Influência helenística
    O pensamento agostiniano (de Agostinho) reflete, em grande medida, os principais passos de sua trajetória intelectual anterior à conversão ao catolicismo, quando sofreu a influência do helenismo. Vejamos alguns elementos.
• Do maniqueísmo o filósofo herdou uma concepção dualista no âmbito moral, simbolizada pela luta entre o bem e o mal, a luz e as trevas, a alma e o corpo. Nesse sentido, dizia que o ser humano tem uma inclinação natural para o mal, para os vícios, para o pecado. Insistia em que já nascemos pecadores (pecado original) e somente um esforço consciente pode nos fazer superar essa deficiência "natural". Considerando o mal como o afastamento de Deus, defendia a necessidade de uma intensa educação religiosa, com a finalidade de reduzir essa distância.
• Do ceticismo ficou a permanente desconfiança nos dados dos sentidos, isto é, no conhecimento sensorial, que nos apresenta uma multidão de seres mutáveis, flutuantes e transitórios.

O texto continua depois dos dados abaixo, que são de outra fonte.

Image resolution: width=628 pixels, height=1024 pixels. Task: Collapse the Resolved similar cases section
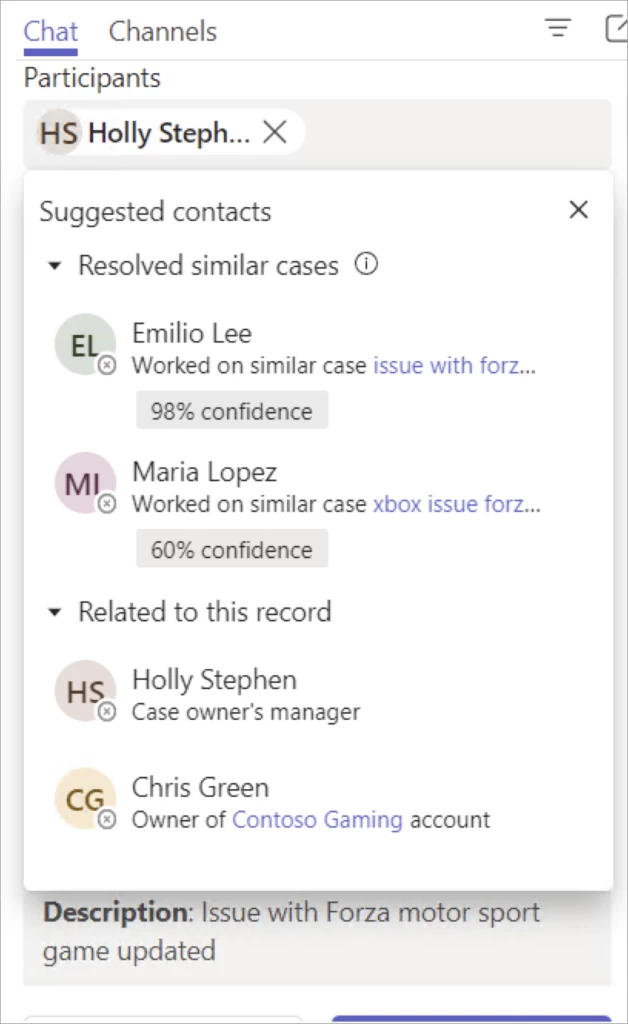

• Do platonismo Agostinho assimilou a concepção de que a verdade, como conhecimento eterno, deveria ser buscada intelectualmente no "mundo das ideias". Por isso defendeu a via do autoconhecimento, o caminho da interioridade, como instrumento legítimo para a busca da verdade. Assim, somente o íntimo de nossa alma, iluminada por Deus, poderia atingir a verdade das coisas. Da mesma forma que os olhos do corpo necessitam da luz do sol para enxergar os objetos do mundo sensível, os "olhos da alma" necessitam da luz divina para visualizar as verdades eternas da sabedoria.